MAFNet: A novel adaptive multi-scale model for fine-grained grading of diabetic retinopathy - Scientific Reports

Additionally, single receptive fields or fixed-scale network structures exhibit obvious limitations when faced with multi-scale, multi-type lesion features, making it difficult to account for the subtle differences between different lesions. Due to the lack of refined modeling for complex or gradually changing lesion morphologies, this method still faces significant challenges in distinguishing boundaries, with adjacent levels of lesion features prone to confusion, thereby leading to non-negligible classification errors in actual grading.

Although significant progress has been made in the automatic classification of Diabetic Retinopathy with the introduction of deep learning models, existing research still faces several limitations, particularly in areas such as model generalization, multi-scale information capture, lesion spatial relationship modeling, the modeling of subtle lesions differences between adjacent stages, addressing data distribution imbalance, and the refined modeling of complex or gradual lesion morphology. These limitations restrict the performance of models in practical applications and highlight the need for further research and improvements.

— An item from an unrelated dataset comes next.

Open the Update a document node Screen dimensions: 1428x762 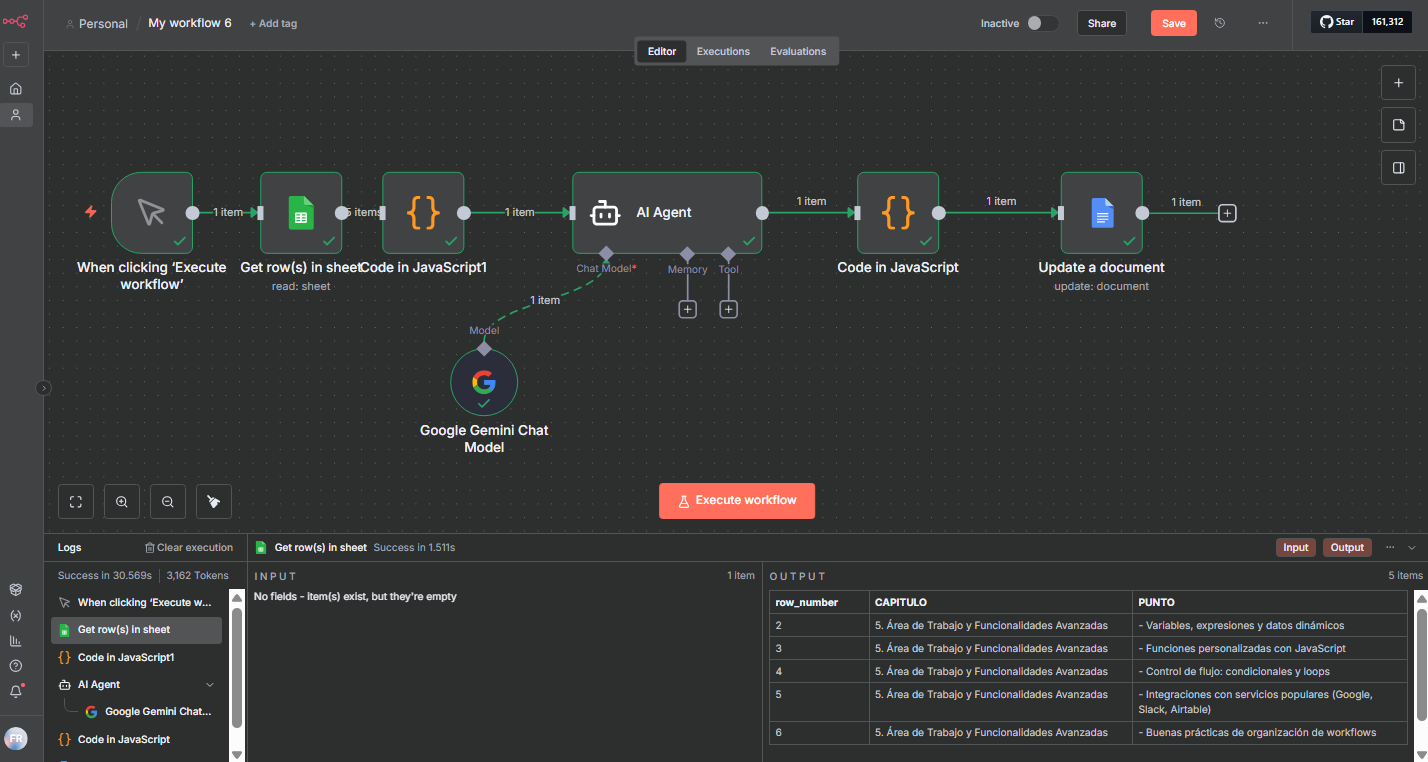click(x=1101, y=212)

In this study, we propose a multi-scale adaptive fine-grained network (MAFNet) to address the shortcomings of existing DR grading methods in cross-scale lesion feature extraction and spatial relationship modeling. Its structure is shown in Fig. 1. Traditional single-receptive field methods are difficult to simultaneously handle the localization and global analysis of multi-scale lesions such as microaneurysms and hemorrhages. To this end, the hierarchical global context module (HGCM) is designed to enhance cross-scale feature expression through multi-scale context aggregation and dynamic feature fusion. For the complex spatial dependencies among lesions, the multi-scale adaptive attention module (MSAM) is proposed to capture spatial location correlations, and the relational multiple attention module (RMA) is introduced to parse complex relationships in feature channels and higher-order interactions through a multi-head attention mechanism. Based on the continuity characteristics of DR development, a regression-categorization dual-task learning framework is innovatively constructed to ensure grading accuracy while preserving disease progression continuity.

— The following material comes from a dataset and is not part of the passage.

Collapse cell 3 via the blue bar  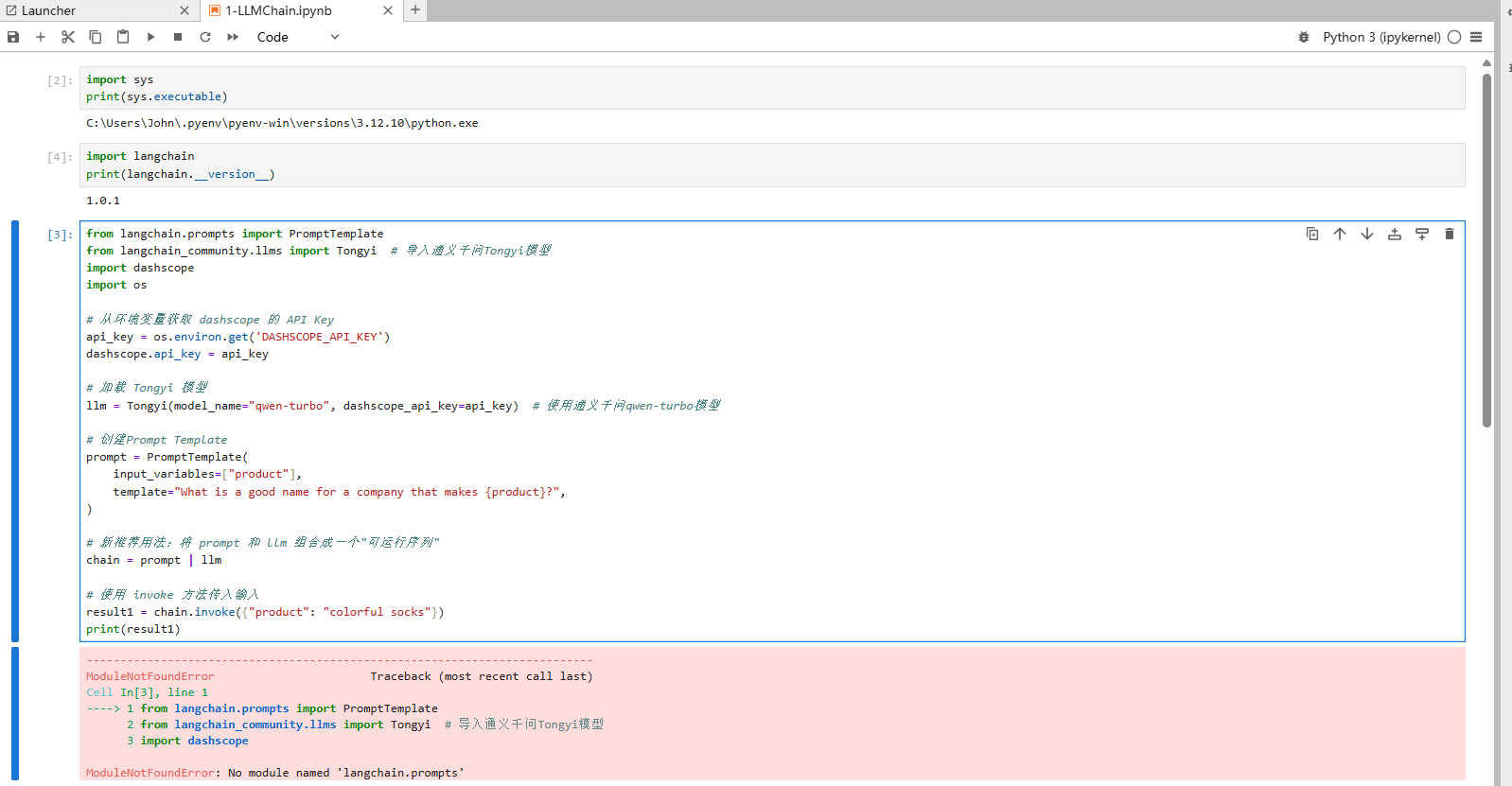point(15,431)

Due to the excellent performance of ConvNeXt, especially its ability to handle complex image features, MAFNet adopts the recently introduced high-performance ConvNeXt network as its backbone, which enhances the expressiveness of the model by optimizing the convolutional structure, while maintaining good computational efficiency and strong generalization ability to adapt to various datasets. Building upon this, to further optimize feature representation, the model incorporates a Shuffle Attention Module at specific layers to enhance the capture of critical information.

The Hierarchical Global Context Module (HGCM) is an innovative multi-scale feature extraction component proposed in this study, designed to overcome the limitations of traditional convolutional neural networks in capturing fine-grained pathological features with a single receptive field. Its structure is shown in Fig. 2. HGCM employs multi-scale context aggregation, attention-guiding mechanism and dynamic feature fusion strategy to systematically solve the problem of insufficient characterization of lesion information at different scales. Compared with existing methods, HGCM not only effectively captures global semantic information through multi-scale aggregation, but also preserves subtle local structural features in the spatial dimension, ensuring a balance between large-scale context and precise local responses. By introducing an attention-guided dynamic weighting mechanism, HGCM further enhances the network's ability to adaptively perceive key lesion regions, emphasizing important features while suppressing redundant information.The HGCM module provides an efficient and flexible solution for fine-grained lesion recognition and greatly improves the network's performance in lesion detection.

The HGCM module aims to achieve more precise feature representation through efficient channel compression, multiscale information fusion, and adaptive attention mechanisms. First, a 3 × 3 convolution (denoted as ) reduces the number of channels in the input feature map to to reduce computational cost while introducing a basic local receptive field. Next, multi-scale adaptive average pooling is applied to extract context information across different scales, from local to global. The pooled features are then refined using a 1 × 1 convolution (denoted as ) and upsampled back to the original spatial dimensions to ensure alignment with the original features.Subsequently, a 3 × 3 convolution (denoted as ) followed by a Sigmoid function generates an attention map that guides the network to focus on key areas, enhancing the signal representation of lesions regions. Finally, the enhanced features from all scales are concatenated along the channel dimension and fused through a 1 × 1 convolution (denoted as ) to compress the channel count and construct the final multi-scale feature representation. This process allows the network to more effectively capture lesions information across different scales.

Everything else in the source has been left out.